Metabolic Research Unit (J.D.W., R.C.C., J.H.), Department of Medicine, and Statistics Section, Department of Social and Preventative Medicine, University of Queensland, Princess Alexandra Hospital, Brisbane 4102, Australia; Neuroendocrine Unit (M.B., C.J.S.), Department of Medicine, Innenstadt University Hospital, 80336 Munich, Germany; Serviço do Endocrinologia e Metabologia do Hospital de Clínicas da Universidade Federal do Paraná (C.L.B.), 80060-240 Curitiba, Brasil; Research Centre for Endocrinology and Metabolism (P.A.L., L.C., T.R.), Sahlgrenska Hospital, Gothenberg, S-413 45 Sweden; Department of Endocrinology (M.B.), St. Thomas’s Hospital, London SE1 7EH, United Kingdom; Department of Internal Medicine and Cardiovascular Sciences (A.C.), Frederico II University, 80131 Naples, Italy; and Department of Medicine M (Endocrinology and Diabetes) (R.D.), Aarhus University Hospital, Aarhus, 8000 Denmark

Address all correspondence and requests for reprints to: Jennifer D. Wallace, Metabolic Research Unit, University of Queensland, Department of Medicine, Princess Alexandra Hospital, Brisbane 4102, Australia. E-mail: jwallace{at}medicine.pa.uq.edu.au

	Abstract

Top Abstract Introduction Materials and Methods Results Discussion References

 
GH is being used by elite athletes to enhance sporting performance.
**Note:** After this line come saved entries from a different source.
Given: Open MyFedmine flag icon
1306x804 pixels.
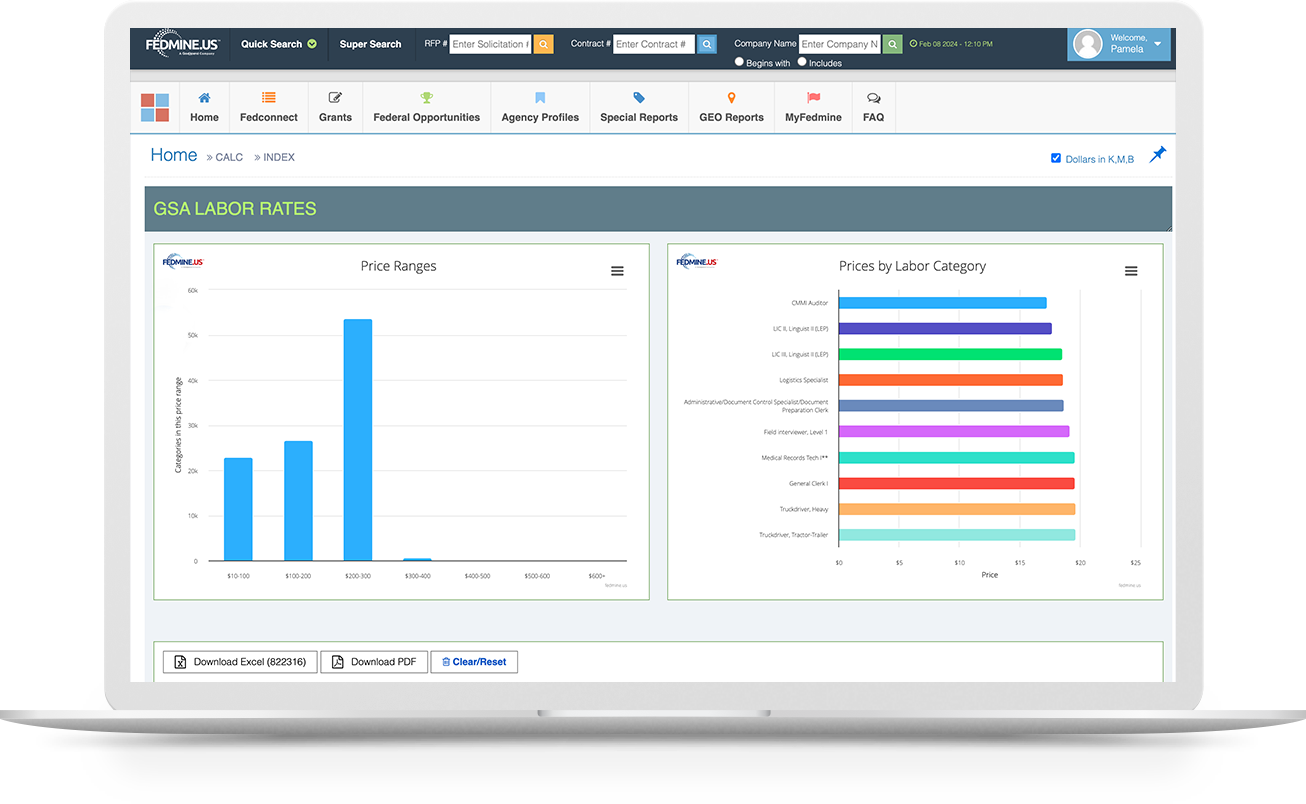Looking at the screenshot, I should pos(813,98).
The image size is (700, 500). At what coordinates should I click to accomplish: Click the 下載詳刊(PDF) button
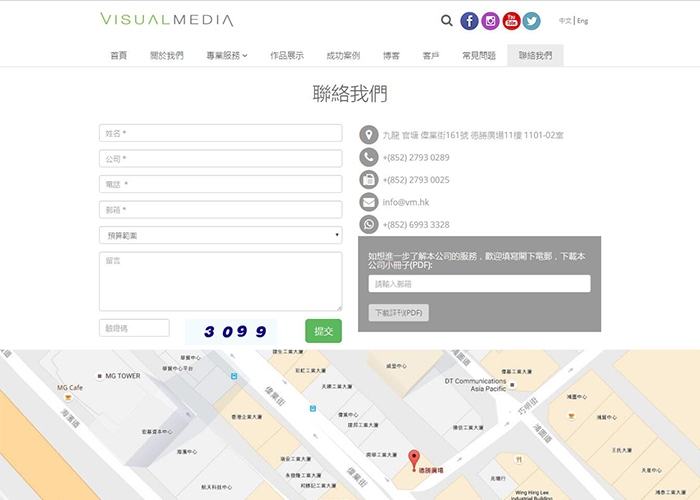(x=398, y=313)
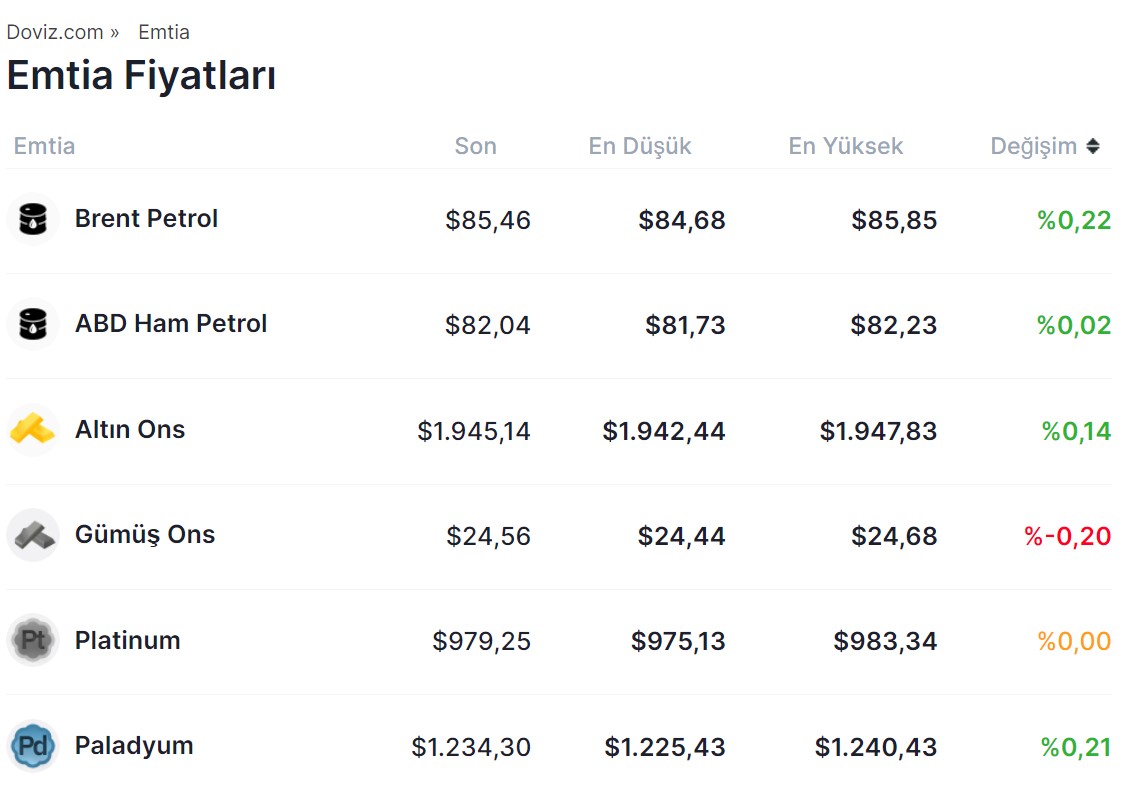
Task: Click the Emtia column header
Action: (x=44, y=146)
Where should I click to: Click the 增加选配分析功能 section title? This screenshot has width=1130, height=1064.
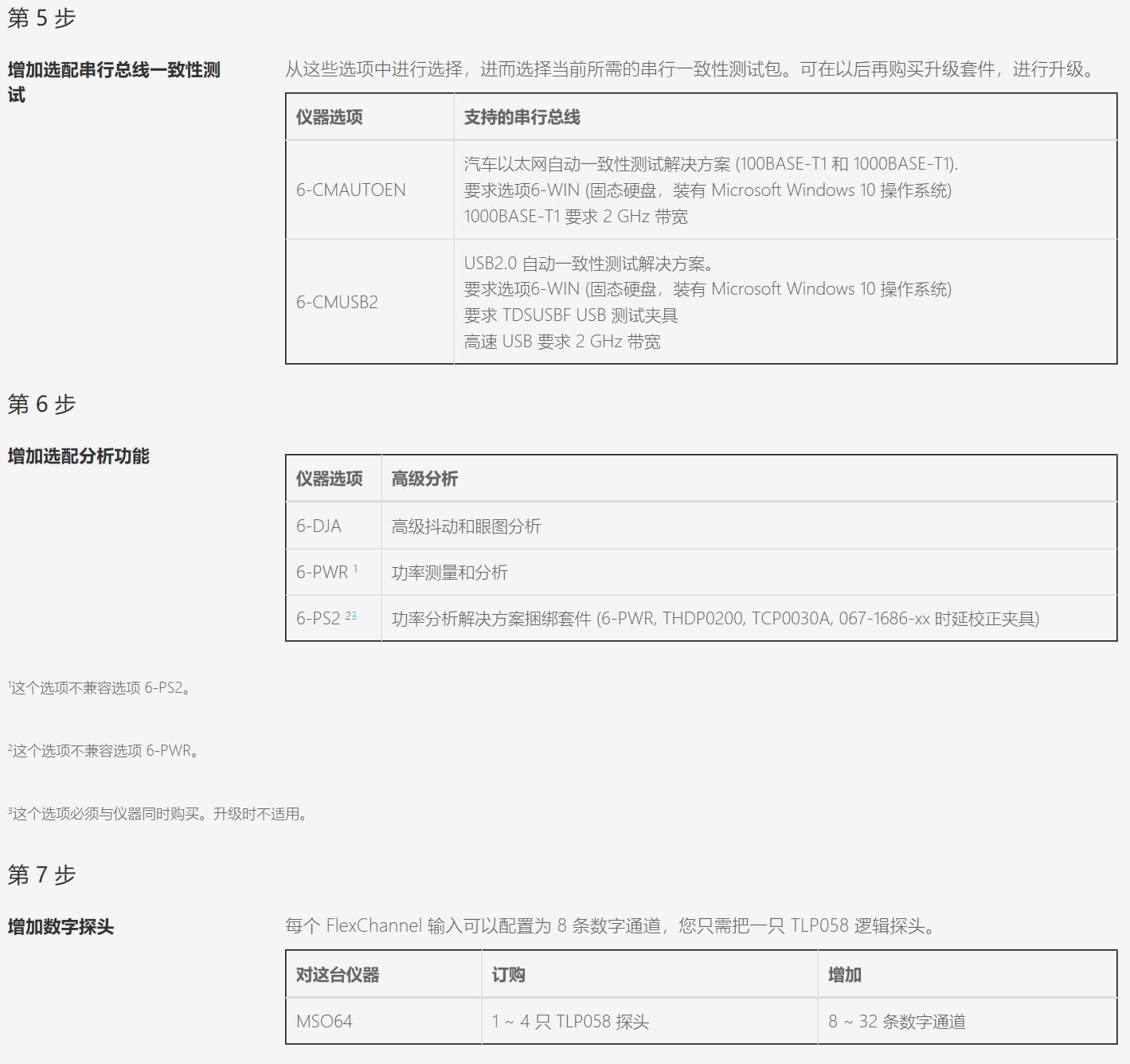[79, 456]
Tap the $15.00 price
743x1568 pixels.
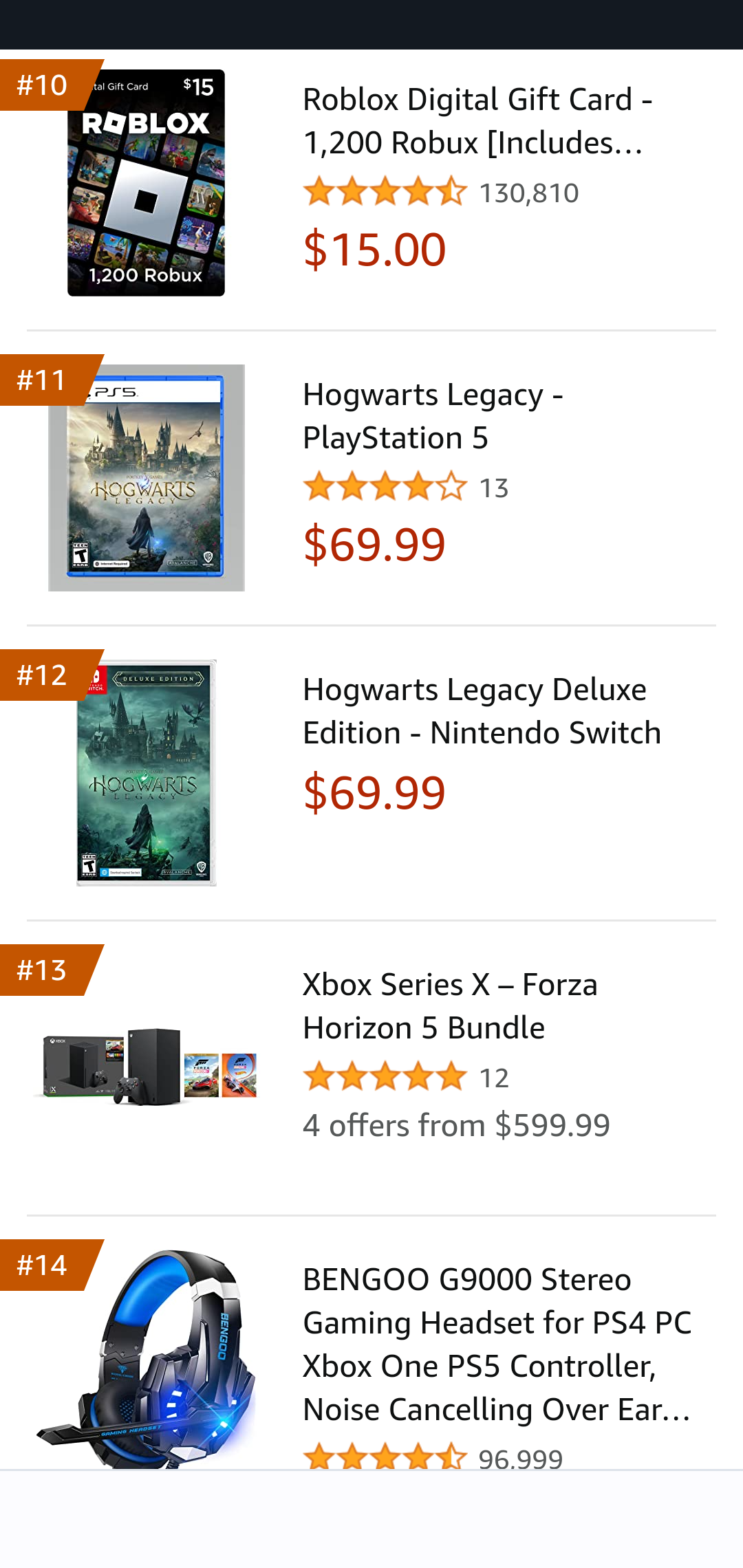click(375, 249)
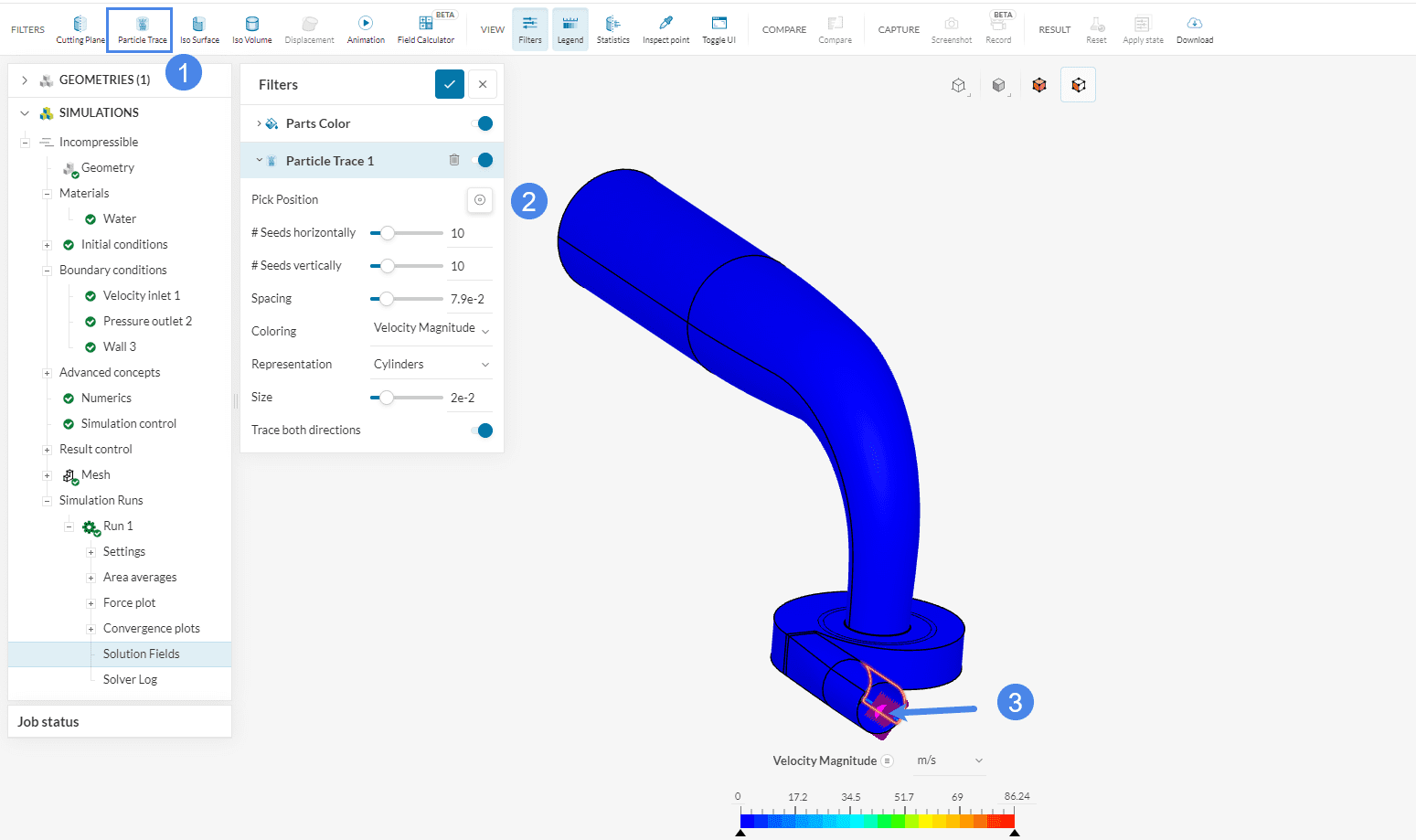Select Solution Fields in the tree
The width and height of the screenshot is (1416, 840).
click(x=141, y=654)
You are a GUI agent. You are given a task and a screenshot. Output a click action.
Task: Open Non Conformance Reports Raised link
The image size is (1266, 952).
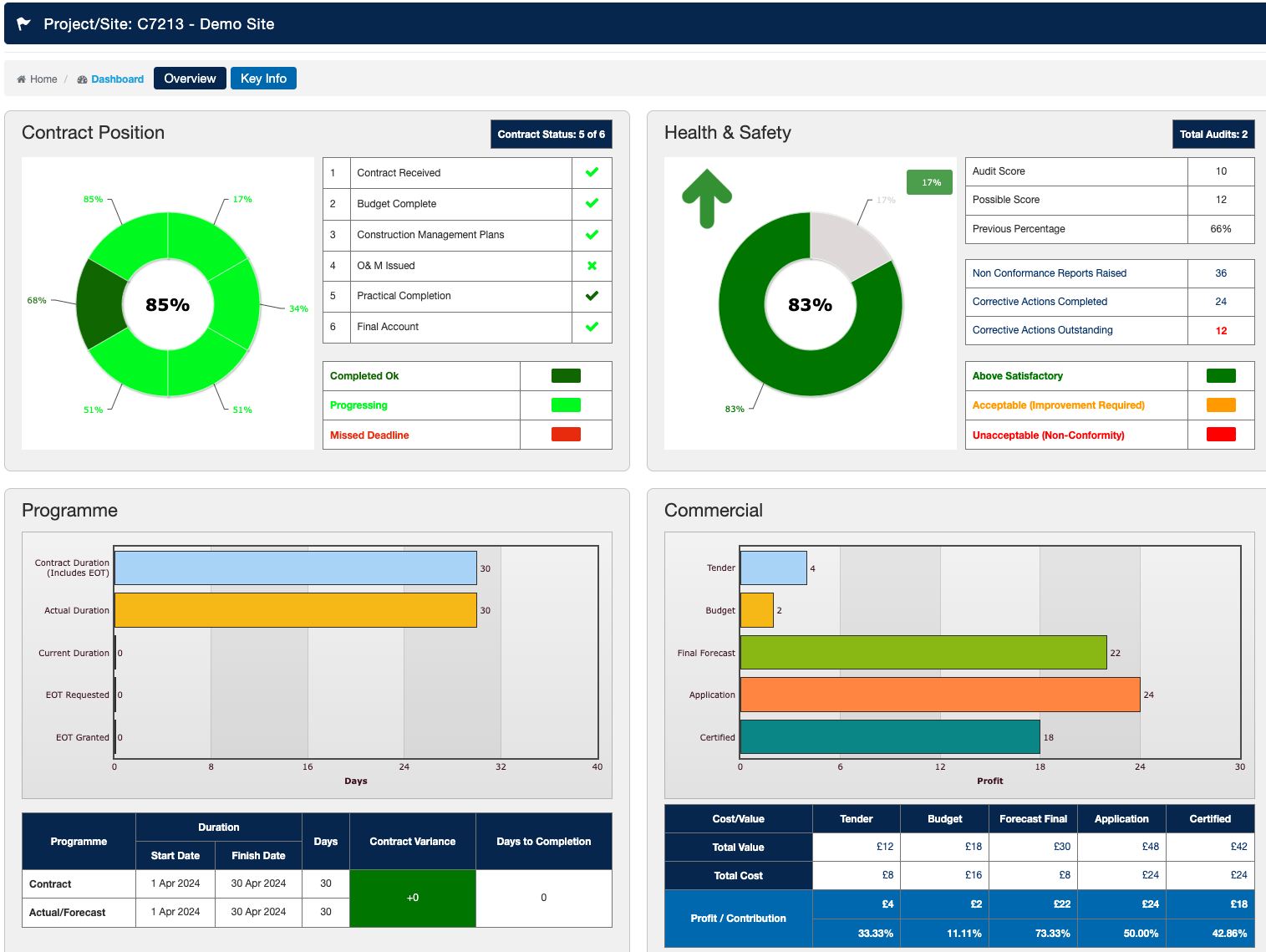click(x=1049, y=273)
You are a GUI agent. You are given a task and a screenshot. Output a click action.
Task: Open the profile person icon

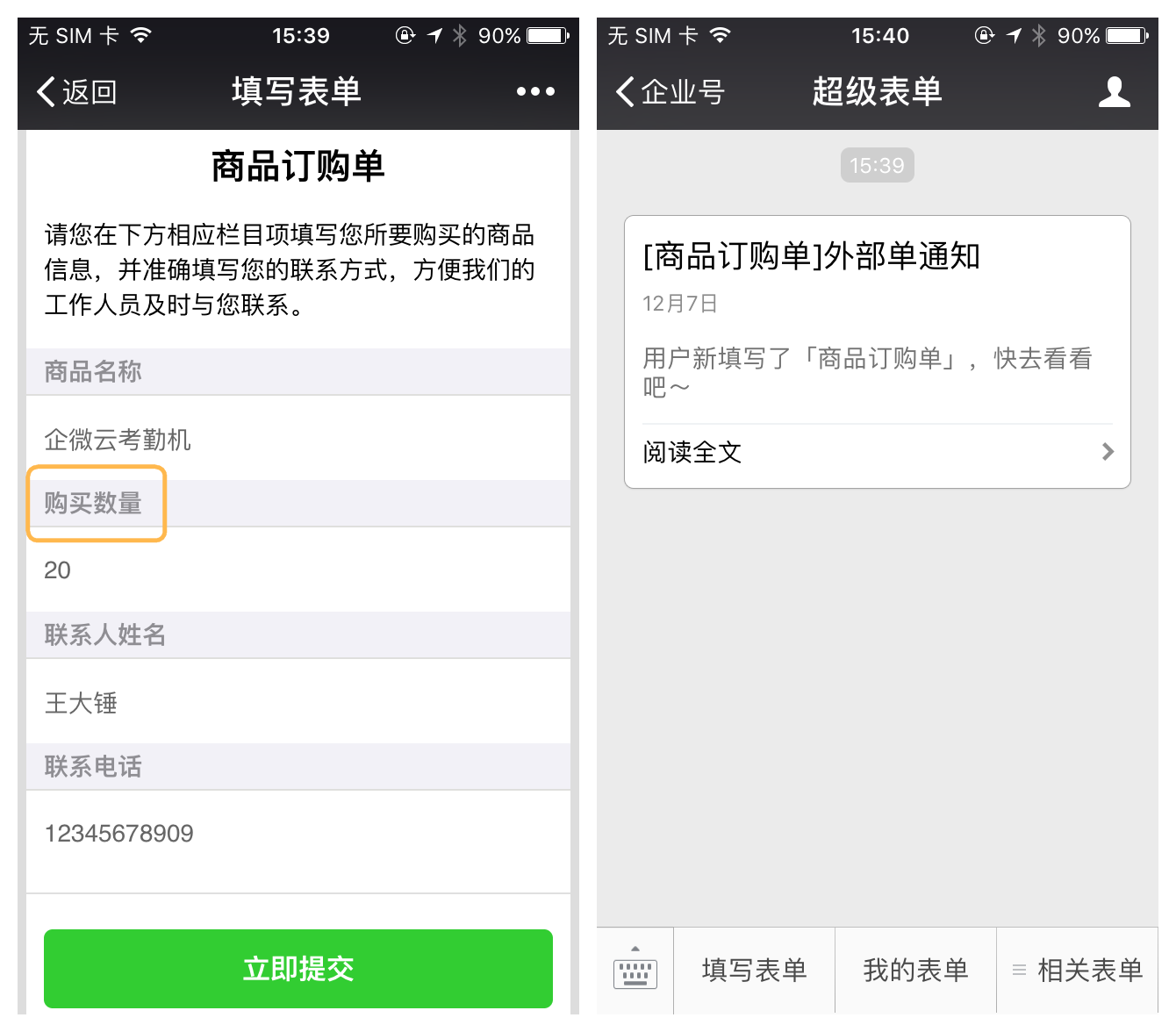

To examine the hypothesis that exogenous 22-kDa recombinant human GH (rhGH) administration could be detected through suppression of non-22-kDa isoforms of GH, we studied seventeen aerobically trained males (age, 26.9 ± 1.5 yr) randomized to rhGH or placebo treatment (0.15 IU/kg/day for 1 week). Subjects were studied at rest and in response to exercise (cycle-ergometry at 65% of maximal work capacity for 20 min). Serum was assayed for total GH (Pharmacia IRMA and pituitary GH), 22-kDa GH (2 different 2-site monoclonal immunoassays), non-22-kDa GH (22-kDa GH-exclusion assay), 20-kDa GH, and immunofunctional GH. In the study, 3 h after the last dose of rhGH, total and 22-kDa GH concentrations were elevated, reflecting exogenous 22-kDa GH. Non-22-kDa and 20-kDa GH levels were suppressed. Regression of non-22-kDa or 20-kDa GH against total or 22-kDa GH produced clear separation of treatment groups. In identical exercise studies repeated between 24 and 96 h after cessation of treatment, the magnitude of the responses of all GH isoforms was suppressed (P < 0.01), but the relative proportions were similar to those before treatment. We conclude: 1) supraphysiological doses of rhGH in trained adult males suppressed exercise-stimulated endogenous circulating isoforms of GH for up to 4 days; 2) the clearest separation of treatment groups required the simultaneous presence of high exogenous 22-kDa GH and suppressed 20-kDa or non-22-kDa GH concentrations; and 3) these methods may prove useful in detecting rhGH abuse in athletes.

	Introduction

Top Abstract Introduction Materials and Methods Results Discussion References

 
GH is being used by elite athletes in an attempt to enhance athletic performance. Recombinant human GH (rhGH) administration is currently undetectable because there is no approved test. Acute exercise is a potent stimulus for pituitary GH secretion (1). GH measured in the circulation is a heterogeneous mixture of many different isoforms (2). All circulating isoforms of GH in nonpregnant human adults are derived from the GH-N gene on chromosome 17. The 1–191 amino acid, 22-kDa GH comprises more than 70% of circulating isoforms (2). Another major isoform is created by alternate messenger RNA splice-deletion of part of exon 3 (residues 32–46) to produce a 176-amino acid, 20-kDa isoform. Other monomeric, dimeric, oligomeric, and protein-bound molecular isoforms have been identified (2, 3, 4, 5).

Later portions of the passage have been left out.